GIVEN INSTRUCTION = Return each line of the records that contains the string "aşam".

MATERIALS PROVIDED =
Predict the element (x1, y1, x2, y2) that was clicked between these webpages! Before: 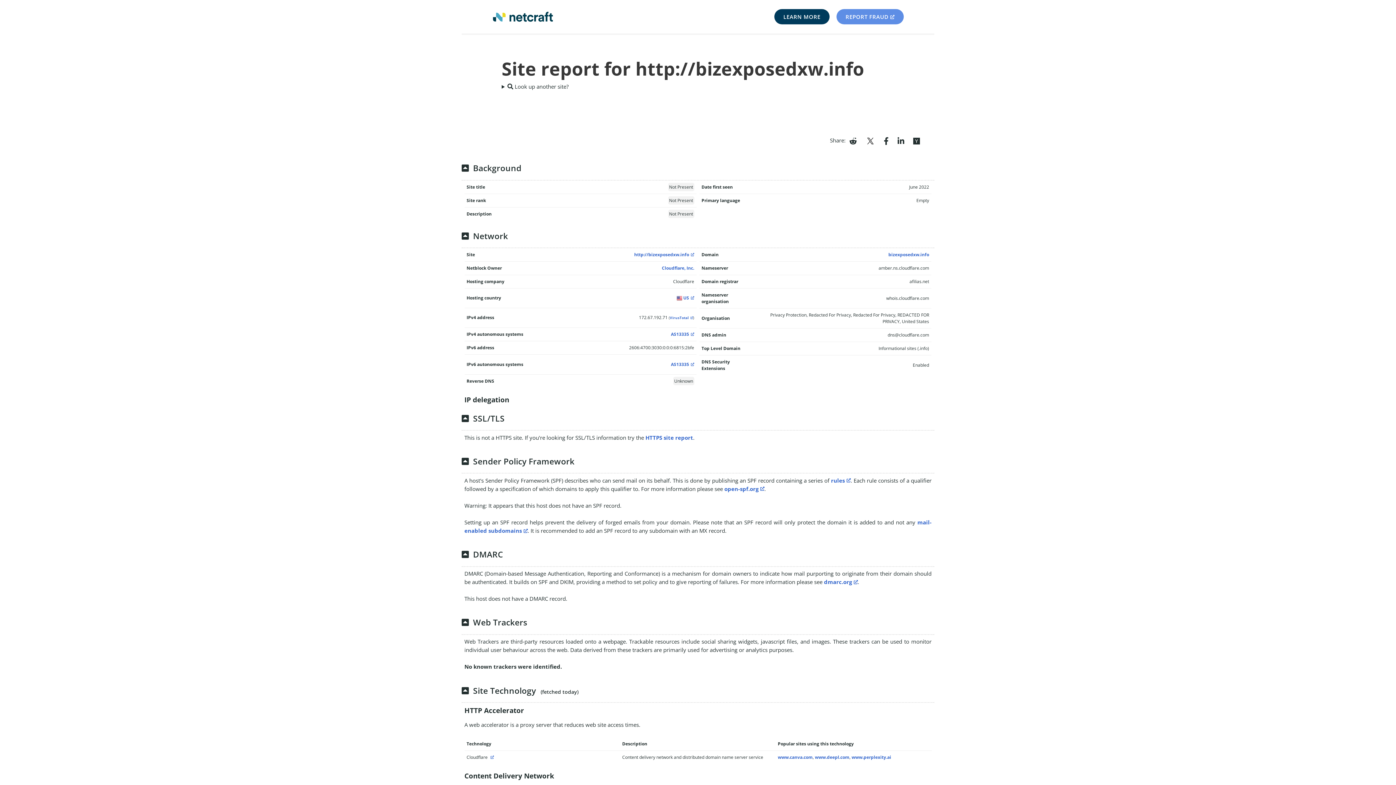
---
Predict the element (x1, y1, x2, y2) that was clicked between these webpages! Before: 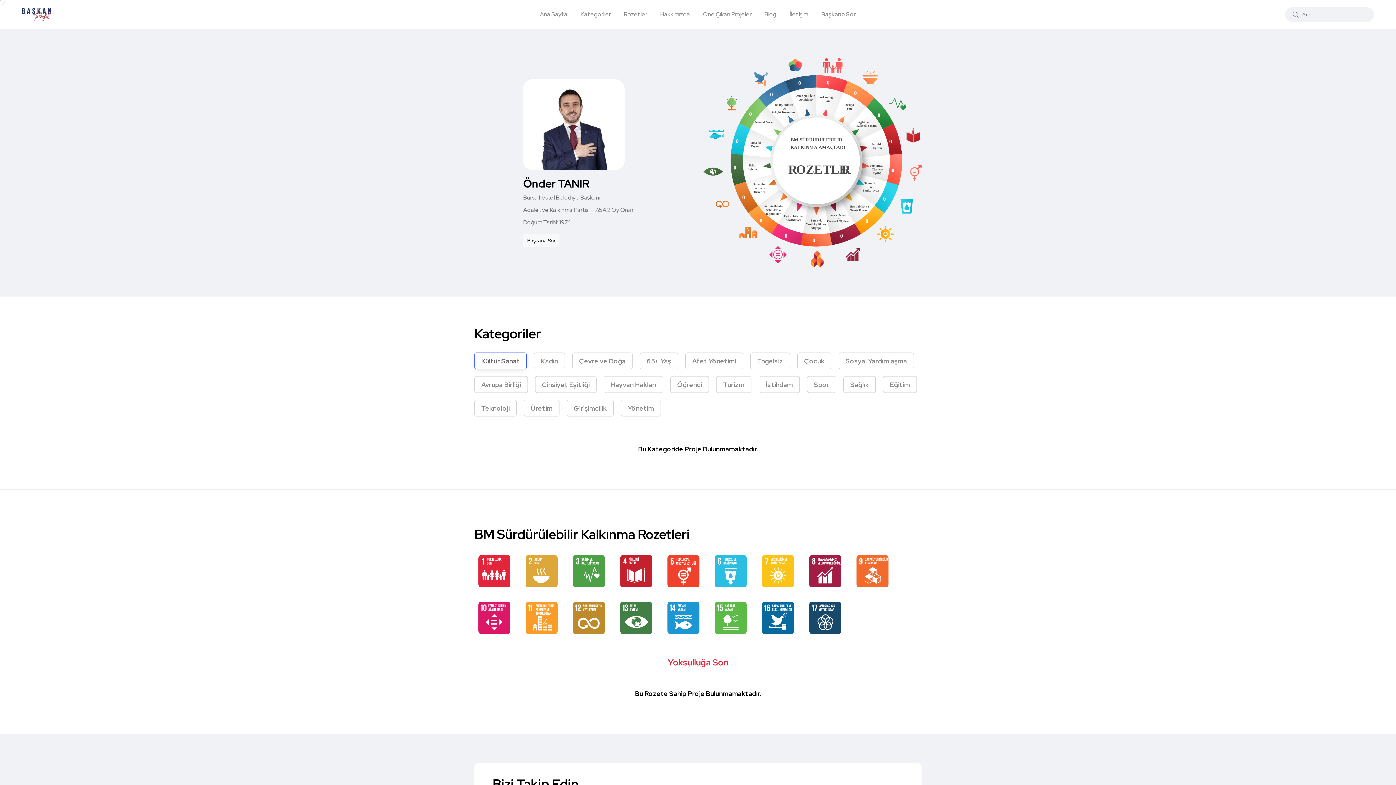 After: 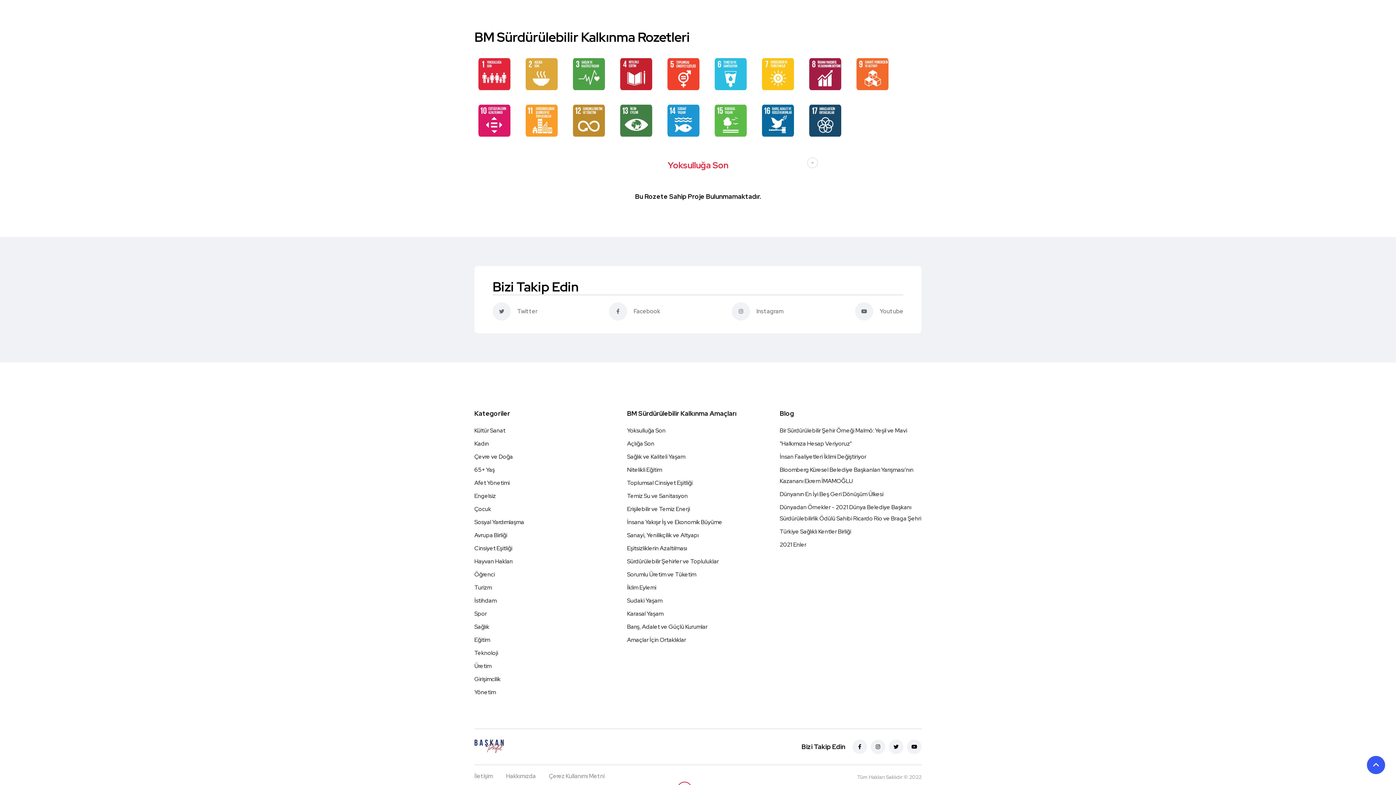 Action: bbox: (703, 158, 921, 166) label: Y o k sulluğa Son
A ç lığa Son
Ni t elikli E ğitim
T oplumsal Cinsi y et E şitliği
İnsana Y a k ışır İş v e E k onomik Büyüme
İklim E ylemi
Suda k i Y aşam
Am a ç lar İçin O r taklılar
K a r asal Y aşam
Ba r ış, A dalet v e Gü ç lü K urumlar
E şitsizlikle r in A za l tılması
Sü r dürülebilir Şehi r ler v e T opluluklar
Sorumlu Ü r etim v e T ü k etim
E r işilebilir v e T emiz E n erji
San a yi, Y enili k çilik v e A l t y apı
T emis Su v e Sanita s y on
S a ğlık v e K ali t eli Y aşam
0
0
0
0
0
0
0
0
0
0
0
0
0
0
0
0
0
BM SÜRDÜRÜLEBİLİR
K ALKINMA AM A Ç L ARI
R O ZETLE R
==
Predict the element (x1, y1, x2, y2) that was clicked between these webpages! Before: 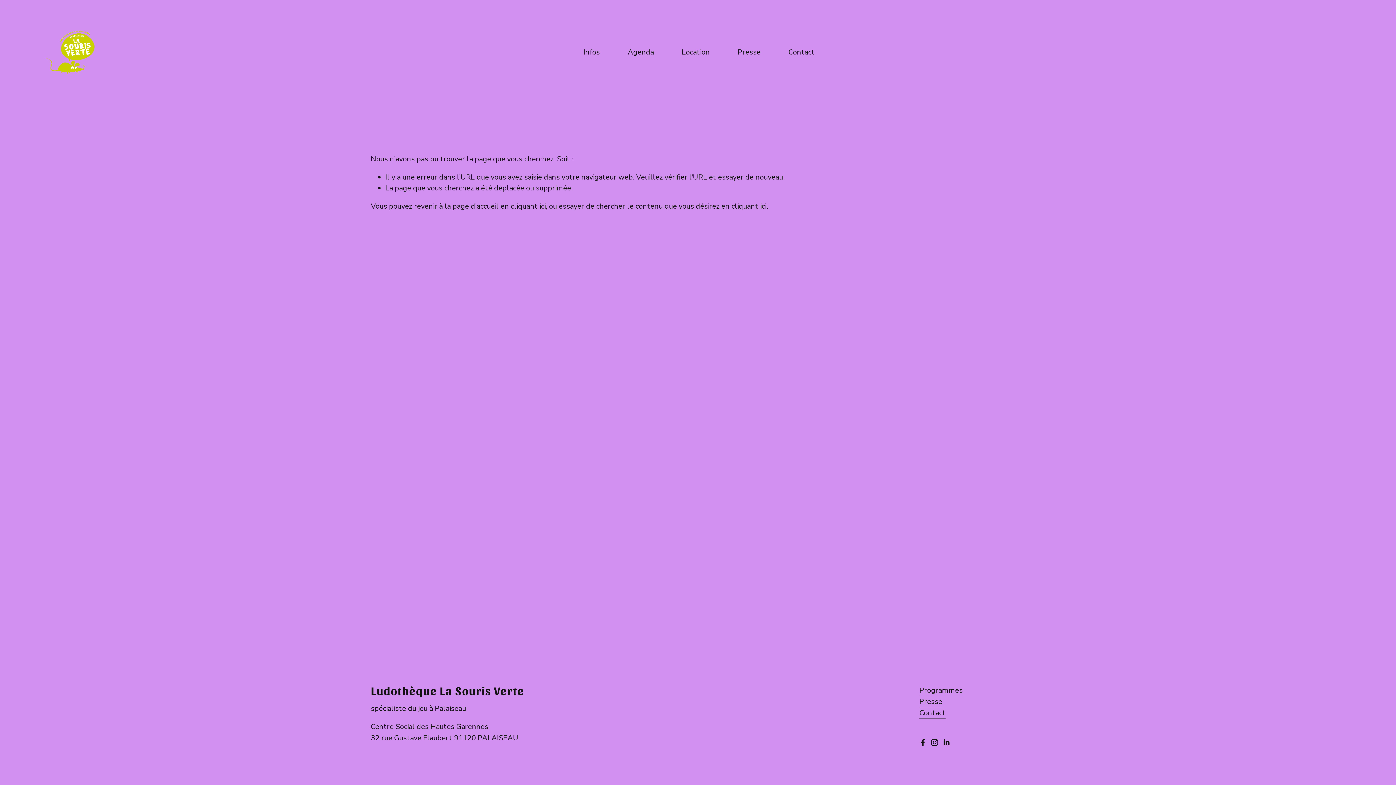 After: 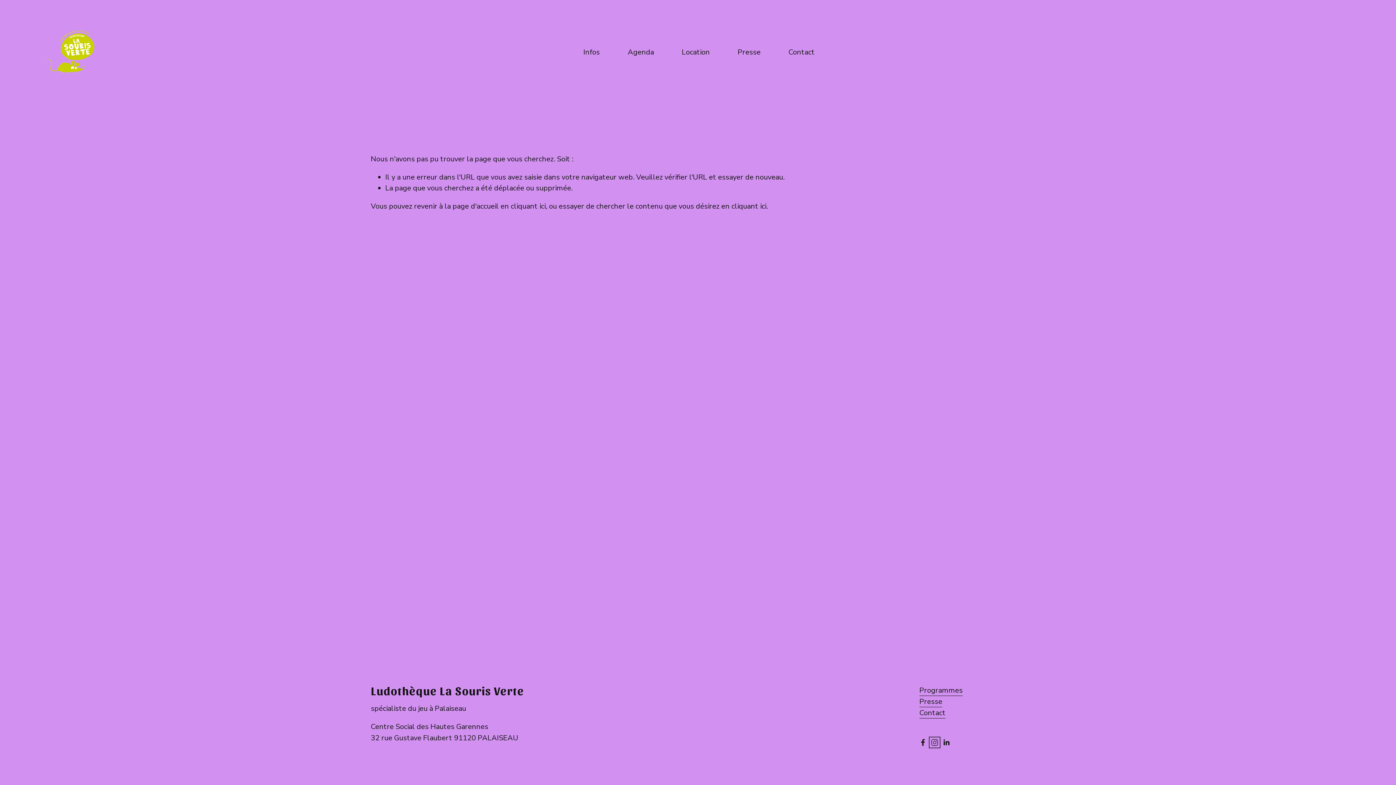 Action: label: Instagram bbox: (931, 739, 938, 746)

THE COMPLETED TASK =
Suda k i Y aşam
K a r asal Y aşam
S a ğlık v e K ali t eli Y aşam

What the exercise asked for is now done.